Poaching fruit

June 29, 2006

Mullet in the kitchen

This is the first week we’ve received the Riverford fruit selection. The fruity goodies arrived in a cute mini-vegbox and cost a ‘non-trivial’ (a phrase I’ve heard more than a few times today…) £7.50. For our hard-earned pennies we received a punnet of apricots, a generous portion of strawberries, pears, braeburns and gooseberries. Some bananas turned up in the fruit bowl but I suspect they’d escaped from the root-of-all-evil giant Tesco in Slough.

One week on and we’ve only managed to polish off a couple of apples and the strawberries. The pert little strawberries were heartlessly macerated in lemon juice and sugar for half an hour, then wolfed down in front of the Wimbledon highlights on TV. We were watching Tim Henman getting slaughtered by Federer in the first round. Big bowls of strawberries and British sporting humiliations seem to go well together – the two constants of summer-time in England.

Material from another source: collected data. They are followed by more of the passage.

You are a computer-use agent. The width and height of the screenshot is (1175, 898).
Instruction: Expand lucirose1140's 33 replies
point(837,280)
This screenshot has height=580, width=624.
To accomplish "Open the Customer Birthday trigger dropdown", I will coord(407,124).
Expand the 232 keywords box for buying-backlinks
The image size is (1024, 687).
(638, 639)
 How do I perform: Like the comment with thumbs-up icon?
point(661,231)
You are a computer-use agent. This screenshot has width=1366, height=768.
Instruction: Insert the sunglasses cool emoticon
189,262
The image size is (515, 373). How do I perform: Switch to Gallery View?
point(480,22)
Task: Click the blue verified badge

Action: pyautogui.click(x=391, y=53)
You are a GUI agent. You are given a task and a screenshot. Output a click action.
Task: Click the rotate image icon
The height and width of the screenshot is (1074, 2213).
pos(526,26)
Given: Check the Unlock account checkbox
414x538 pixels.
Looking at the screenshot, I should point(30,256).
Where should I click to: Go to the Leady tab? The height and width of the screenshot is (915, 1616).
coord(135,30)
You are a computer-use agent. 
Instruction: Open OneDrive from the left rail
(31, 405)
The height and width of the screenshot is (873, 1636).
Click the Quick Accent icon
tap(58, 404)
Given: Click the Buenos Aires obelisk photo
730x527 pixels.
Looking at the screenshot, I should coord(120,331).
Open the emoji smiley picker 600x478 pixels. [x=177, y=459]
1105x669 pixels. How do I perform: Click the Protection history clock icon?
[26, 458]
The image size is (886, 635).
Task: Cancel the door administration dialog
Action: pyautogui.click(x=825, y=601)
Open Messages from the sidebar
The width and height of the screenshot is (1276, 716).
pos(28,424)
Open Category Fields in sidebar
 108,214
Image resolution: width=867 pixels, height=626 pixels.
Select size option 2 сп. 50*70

So tonight I was faced with yet another veg-box crisis. How to prevent fruit decompostion on an unprecedented scale? The answer came in the unlikely form of a simple water and sugar syrup. Half a pint of water and 3 or 4 oz of white sugar. Boiled together briefly. Lowered the gas and slid in the fruit seperately – halved apricots, gooseberries topped and tailed, pears peeled and quartered. Each of these only required a couple of minutes poaching (the apricots dissolved into mush due to a distracting phone call from her indoors). After this, boil down the syrup until its quite thick and sticky and pour over the poached fruit. Oh yes, and I added some lemon peel and cinammon bark to the syrup at the beginnning. Fancy shooting.